– Мне нет места в твоей жизни в Принстоне, – продолжал Дейл. – Там вокруг тебя ровесники, и это естественно.

– Нет, – запротестовала Клэр, но тут же кивнула: – Да.

– У тебя есть кто-то другой, – продолжал он и поразился безжизненности своего голоса и явственно прозвучавшим в нем ноткам отчаяния.

Они въехали в осиновую рощицу, наполненную сухим осенним шорохом трепещущих и мерцающих, похожих на крохотные сердечки листьев.

– Нет, – вновь резко бросила она и почти мгновенно сменила тон: – Точнее, не то чтобы есть. Я не влюблена. Наверное, я еще очень и очень не скоро смогу кого-нибудь полюбить. Но есть один человек, который мне приятен. Человек, с которым я проводила время.

– Во время летних подготовительных семинаров? Дейл разозлился на себя за этот вопрос, но не мог не задать его, словно от этого зависела вся его жизнь. Впрочем, возможно, так оно и было. Собственный голос казался ему чужим и мертвым. Под шелест осин и шорох высокой сухой травы они подъезжали к горному пастбищу. Соски Клэр четко вырисовывались под тонким хлопком футболки. Щеки пылали. И в эти минуты она была так прекрасна, что Дейл почти возненавидел ее за это.

– Да, – ответила она. – Там я с ним и познакомилась.

– И ты…

Он вовремя одернул себя, отвернулся и стал всматриваться в даль. Перед ними простирался длинный каньон. Ранчо пока не было видно. Дейл был уверен, что когда оно появится наконец из-за сосен, то покажется ему совсем не таким, как прежде.

– Спала с ним? – завершила за него Клэр. – Да.

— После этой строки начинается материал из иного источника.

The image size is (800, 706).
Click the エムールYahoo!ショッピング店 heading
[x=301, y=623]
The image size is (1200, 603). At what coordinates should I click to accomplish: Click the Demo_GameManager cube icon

Мы занимались сексом. Это часть моей новой жизни там. Волнующая часть.

– Волнующая… – повторил Дейл.

Разница поколений выразилась сейчас и в том, что более четырех лет чудесных свиданий, сердечной привязанности, участия для нее определялись словосочетанием «заниматься сексом», тогда как он упорно предпочитал старомодное выражение «заниматься любовью». В конце концов Клэр приняла его версию и тоже стала говорить о занятиях любовью. Дейл считал это большим шагом вперед в их отношениях. И теперь он невольно усмехнулся, хотя не ощущал и намека на веселье.

Мерин начал поворачивать к нему голову, словно Дейл отдал ему какой-то непонятный приказ поводьями или ногами. Но Дейл ударил мерина в бока, чтобы тот не отставал от чалой лошадки, которая, чуя близость ранчо, норовила перейти в галоп.

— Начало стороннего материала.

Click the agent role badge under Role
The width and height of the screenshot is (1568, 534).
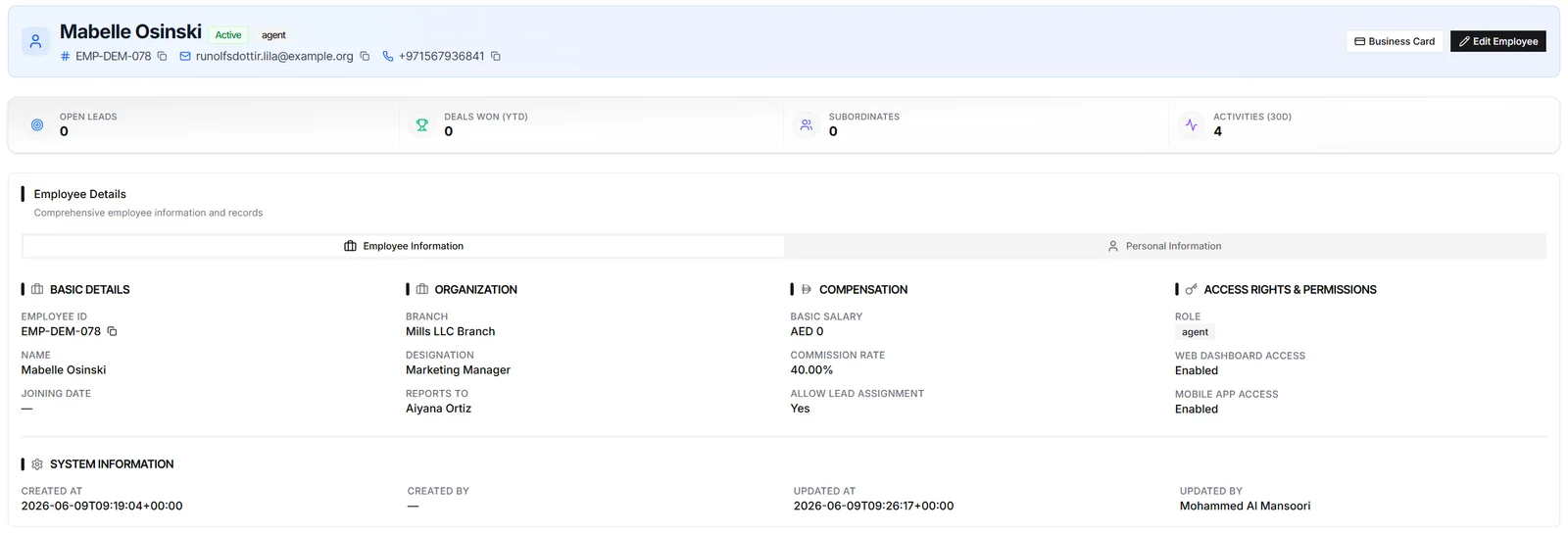(x=1195, y=332)
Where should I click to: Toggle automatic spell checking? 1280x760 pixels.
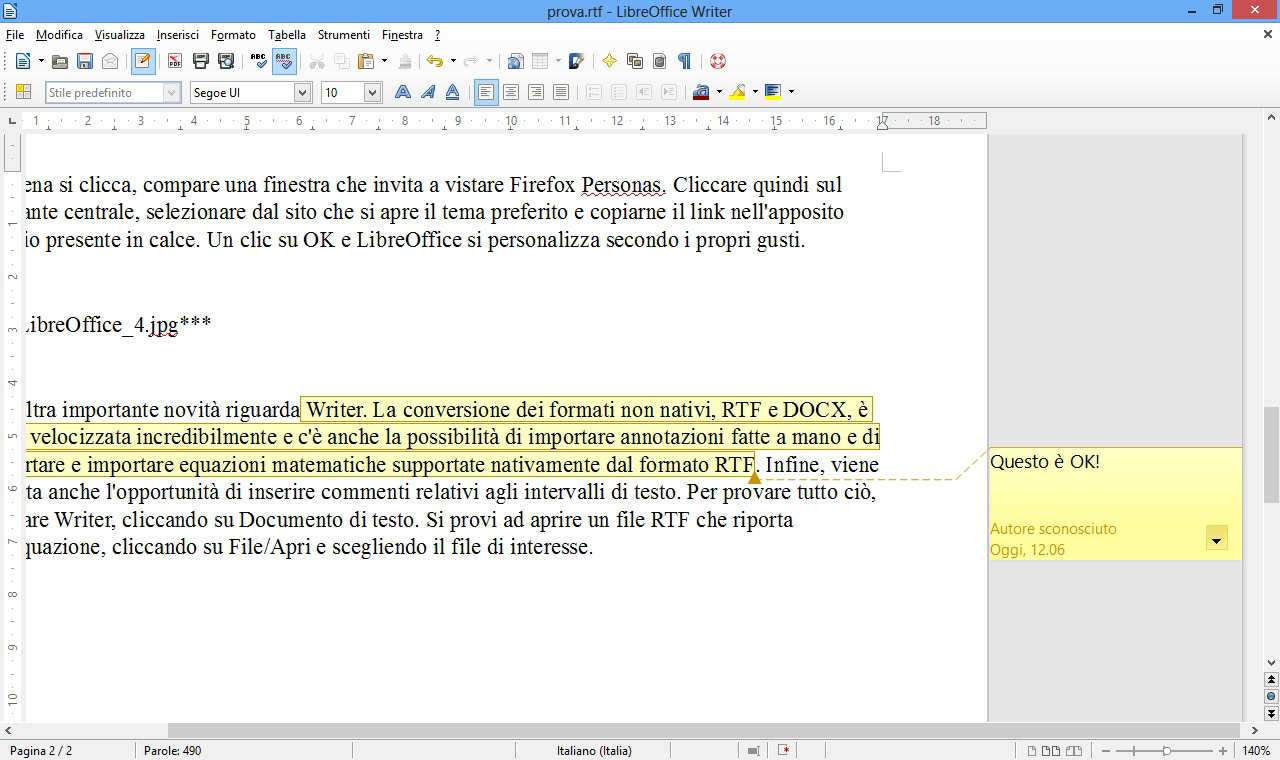pos(284,61)
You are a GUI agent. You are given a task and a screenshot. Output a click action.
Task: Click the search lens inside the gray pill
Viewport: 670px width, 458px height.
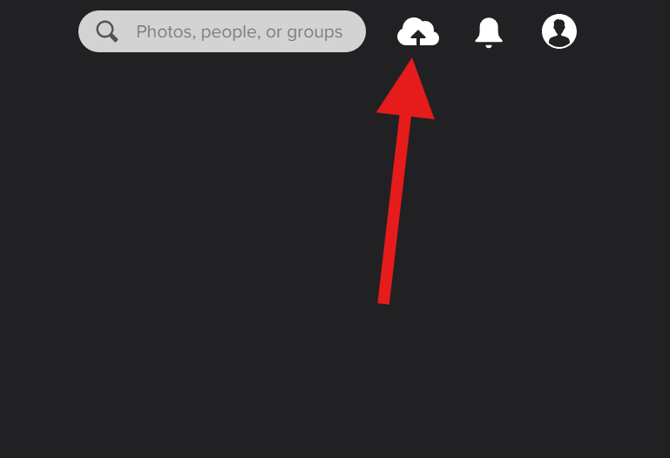[107, 32]
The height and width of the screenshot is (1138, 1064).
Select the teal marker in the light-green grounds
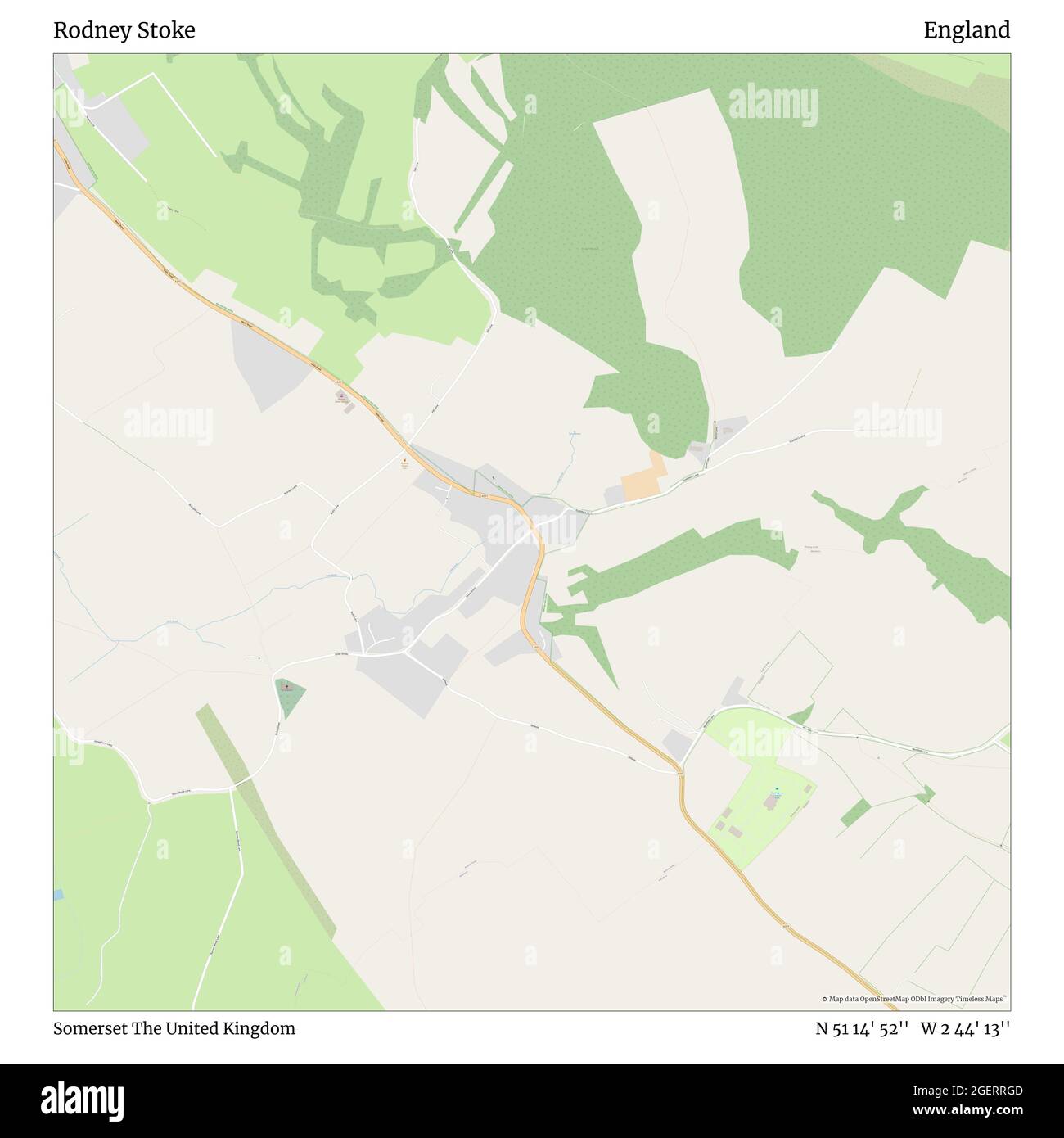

– Волнующая, – сказала Клэр. – Но ты знаешь меня вполне достаточно и должен понимать, как мало это для меня значит.

Теперь Дейл засмеялся почти искренне.

– Я не знаю тебя, Клэр, – вот это я теперь действительно знаю.

– Не надо все усложнять, Дейл.

– Боже упаси!

– Ты тысячу раз предсказывал такой исход. Не важно, как часто я говорила, что ничего подобного не произойдет, – ты утверждал обратное. Каждый раз я хотела все расставить по местам в наших отношениях… я говорю об Энн и девочках… ведь они были одной из причин твоей нерешительности. Но чего я не понимала, так это…

– Ладно, – сказал Дейл, перебивая ее несколько грубее, чем ему хотелось бы. – Ты права. Я понимал тогда. И понимаю теперь. Просто ты так много раз отрицала очевидное, что я свалял дурака… купился на мечту.

– Я не хочу делать тебе больнее, чем…

– Как ты думаешь, не прекратить ли нам сейчас этот разговор и продолжить его позже, по пути в аэропорт? Давай просто насладимся последним часом нашего последнего путешествия.

Разумеется, ничего не вышло. Последние часы, проведенные вместе, не доставили удовольствия ни ему, ни ей. Не удалось и поговорить на обратном пути в Мизулу.

Тогда он видел Клэр в последний раз. Это было за два месяца до того, как он зарядил «саваж», приставил дуло ко лбу, снял с предохранителя и спустил курок. Это было за десять месяцев до того, как он решил взять академический отпуск и уехать в Иллинойс писать роман. Это было за один год шесть недель и три дня до того, как он приехал в дом своего покойного друга Ду-эйна – в добровольное изгнание в Иллинойс. Но кто стал бы считать?